Ahora, tras la reforma, la Ley sigue estableciendo que la prestación del consentimiento por representación se hará siempre en favor del paciente y con respeto a su dignidad personal, pero añade de manera imperativa que la decisión deberá adoptarse atendiendo siempre al mayor beneficio para la vida o la salud y que aquellas decisiones que sean contrarias a dichos intereses deberán ponerse en conocimiento de la autoridad judicial. El legislador, al amparo de una Ley de protección a la infancia y la adolescencia, ha impuesto de manera generalizada una protección a ultranza del bien vida y salud frente a cualquier otra valoración. El problema surgirá cuando la lex artis no aconseje que las decisiones que se deben adoptar sean las más "beneficiosas para la vida y la salud" sino las más beneficiosas para el paciente en su contexto y situación. Es decir, las más adecuadas en favor del enfermo y con respeto a su dignidad, alejándose así del nuevo estándar impuesto que no parece otro que el de la prolongación irracional de la vida. Cabe preguntarse qué ocurrirá cuando lo aconsejable sea realizar una limitación del esfuerzo terapéutico o una sedación. ¿Puede el representante prestar el consentimiento para ello o por el contrario ha de entenderse que es una decisión en contra de los intereses "vida y salud" y consecuentemente debe judicializarse la situación?
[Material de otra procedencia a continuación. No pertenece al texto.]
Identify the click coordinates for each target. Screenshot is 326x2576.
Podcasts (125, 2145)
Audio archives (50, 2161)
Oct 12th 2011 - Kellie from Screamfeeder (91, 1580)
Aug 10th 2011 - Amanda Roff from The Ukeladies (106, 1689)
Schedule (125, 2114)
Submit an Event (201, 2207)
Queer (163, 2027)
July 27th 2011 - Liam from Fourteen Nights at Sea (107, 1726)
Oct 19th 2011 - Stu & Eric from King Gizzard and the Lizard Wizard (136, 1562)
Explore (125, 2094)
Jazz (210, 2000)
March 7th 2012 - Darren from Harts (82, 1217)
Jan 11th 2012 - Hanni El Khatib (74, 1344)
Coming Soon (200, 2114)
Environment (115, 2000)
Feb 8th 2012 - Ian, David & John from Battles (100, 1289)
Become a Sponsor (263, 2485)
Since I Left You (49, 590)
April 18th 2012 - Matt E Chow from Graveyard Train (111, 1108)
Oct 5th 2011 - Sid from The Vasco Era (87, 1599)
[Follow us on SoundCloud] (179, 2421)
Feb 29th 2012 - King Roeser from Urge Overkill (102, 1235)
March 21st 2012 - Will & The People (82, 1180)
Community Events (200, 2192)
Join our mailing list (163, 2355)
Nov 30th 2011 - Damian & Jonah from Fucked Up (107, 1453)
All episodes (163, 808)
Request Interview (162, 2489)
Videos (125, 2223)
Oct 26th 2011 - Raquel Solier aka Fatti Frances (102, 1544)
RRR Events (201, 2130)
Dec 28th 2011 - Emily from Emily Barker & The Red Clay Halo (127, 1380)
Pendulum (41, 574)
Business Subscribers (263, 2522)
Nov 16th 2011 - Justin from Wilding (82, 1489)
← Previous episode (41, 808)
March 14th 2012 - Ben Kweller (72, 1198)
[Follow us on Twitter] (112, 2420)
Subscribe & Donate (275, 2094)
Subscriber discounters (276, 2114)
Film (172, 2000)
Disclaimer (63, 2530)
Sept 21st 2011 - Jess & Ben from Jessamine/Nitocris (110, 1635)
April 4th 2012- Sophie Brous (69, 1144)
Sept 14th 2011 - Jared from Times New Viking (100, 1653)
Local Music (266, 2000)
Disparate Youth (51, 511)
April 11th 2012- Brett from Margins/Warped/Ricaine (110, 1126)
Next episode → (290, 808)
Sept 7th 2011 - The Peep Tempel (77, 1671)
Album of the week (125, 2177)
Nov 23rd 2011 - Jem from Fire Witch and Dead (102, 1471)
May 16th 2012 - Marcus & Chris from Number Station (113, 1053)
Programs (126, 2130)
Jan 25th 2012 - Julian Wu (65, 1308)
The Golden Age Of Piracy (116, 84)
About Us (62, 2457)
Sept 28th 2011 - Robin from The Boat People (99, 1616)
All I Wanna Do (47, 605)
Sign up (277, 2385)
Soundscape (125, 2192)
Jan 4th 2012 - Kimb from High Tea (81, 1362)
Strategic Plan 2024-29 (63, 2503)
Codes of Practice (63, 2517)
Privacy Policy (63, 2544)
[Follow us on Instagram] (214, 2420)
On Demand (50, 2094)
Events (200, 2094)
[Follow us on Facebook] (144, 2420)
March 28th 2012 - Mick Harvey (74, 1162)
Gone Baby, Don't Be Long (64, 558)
No deja de resultar paradójico que nuestro ordenamiento permita al paciente capaz rechazar personalmente un tratamiento médico, aunque ello pueda poner en riesgo su vida, y que puede también hacerlo mediante el otorgamiento de un documento de Instrucciones Previas, mientras que en el consentimiento por representación parece que sólo prima el valor vida biológica.
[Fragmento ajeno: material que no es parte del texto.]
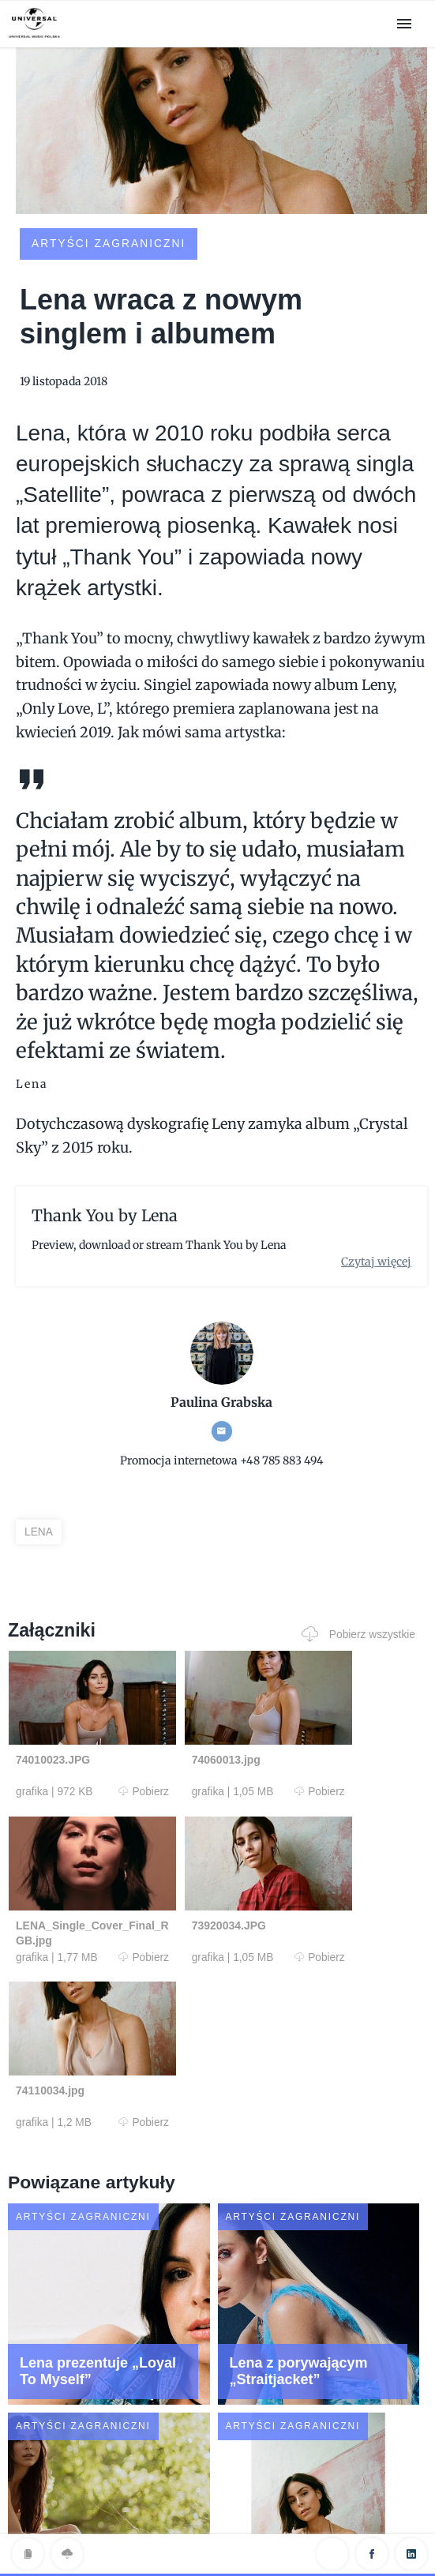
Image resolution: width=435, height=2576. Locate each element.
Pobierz (104, 1799)
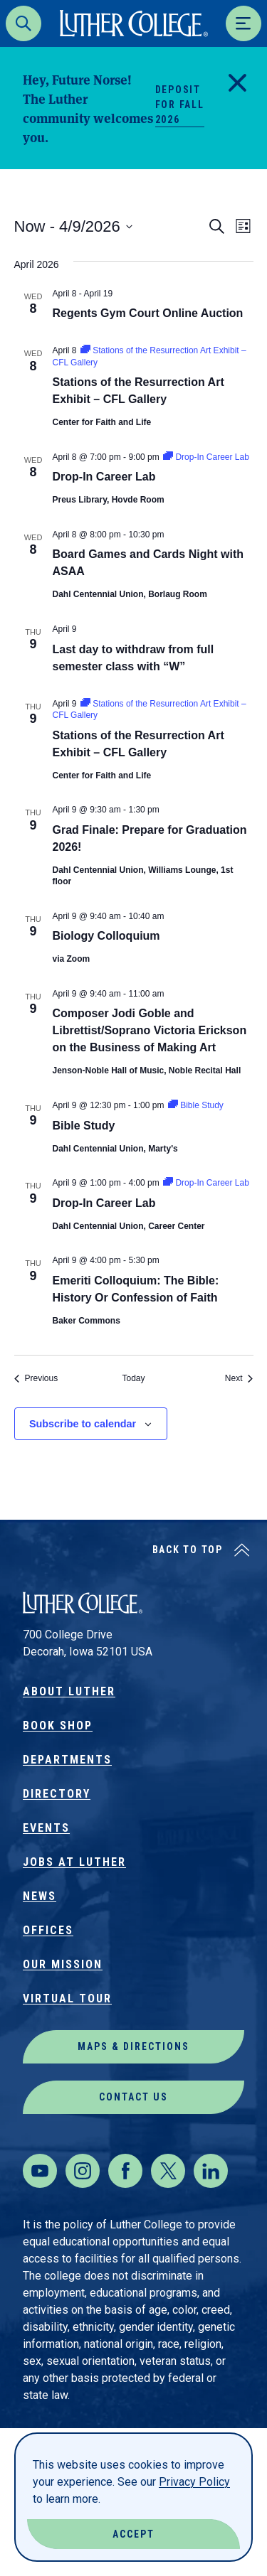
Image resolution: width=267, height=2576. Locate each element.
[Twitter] (168, 2171)
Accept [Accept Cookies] (133, 2534)
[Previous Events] (36, 1379)
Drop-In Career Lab (104, 477)
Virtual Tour (67, 1998)
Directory (56, 1793)
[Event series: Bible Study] (196, 1105)
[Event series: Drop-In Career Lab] (206, 457)
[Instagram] (83, 2171)
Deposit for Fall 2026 (179, 104)
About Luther (69, 1691)
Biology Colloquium (106, 936)
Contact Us (133, 2097)
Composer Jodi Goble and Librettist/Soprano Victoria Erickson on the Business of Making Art (150, 1030)
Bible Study (84, 1126)
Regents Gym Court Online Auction (148, 313)
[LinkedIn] (211, 2171)
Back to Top (187, 1549)
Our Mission (63, 1964)
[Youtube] (40, 2171)
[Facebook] (125, 2171)
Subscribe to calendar (82, 1423)
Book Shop (58, 1725)
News (39, 1896)
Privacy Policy (194, 2482)
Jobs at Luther (74, 1862)
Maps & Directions (133, 2046)
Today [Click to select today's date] (133, 1378)
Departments (67, 1759)
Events (46, 1828)
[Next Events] (239, 1379)
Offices (48, 1930)
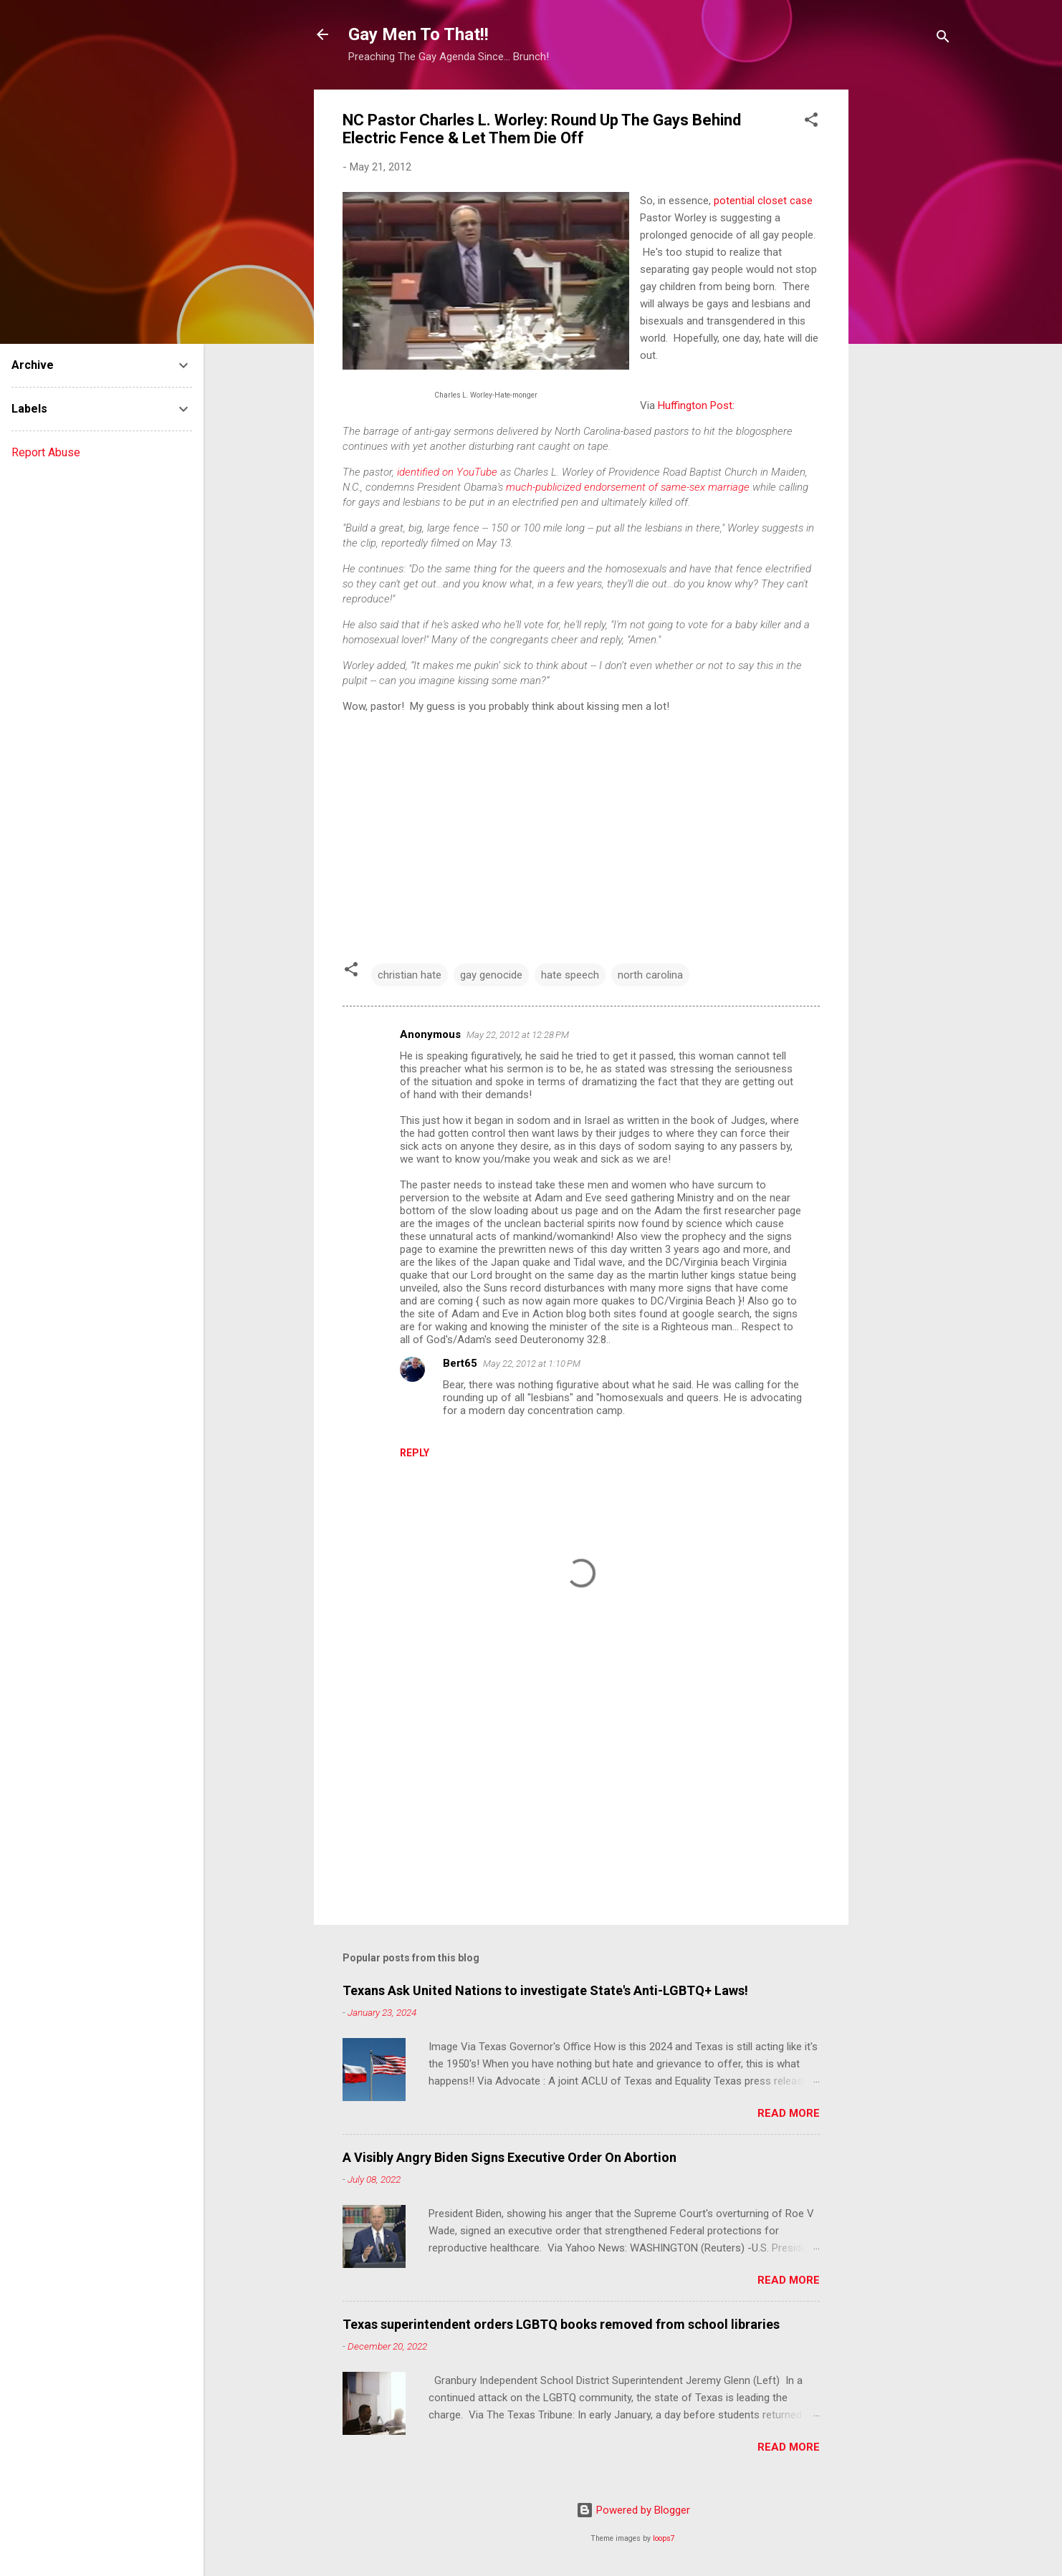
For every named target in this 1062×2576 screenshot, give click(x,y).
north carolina (650, 975)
Esperemos que, a pesar de todo, impere el sentido común y que las actuaciones de los profesionales sigan siendo, como hasta ahora, conformes al vigente Código de Deontología Médica cuando establece que el médico tiene el deber de intentar la curación o mejoría del paciente siempre que sea posible y que cuando ya no lo sea permanece la obligación de aplicar las medidas adecuadas para conseguir su bienestar, aún cuando de ello pudiera derivarse un acortamiento de la vida. El médico no deberá emprender o continuar acciones diagnósticas o terapéuticas sin esperanza de beneficios para el enfermo, inútiles u obstinadas.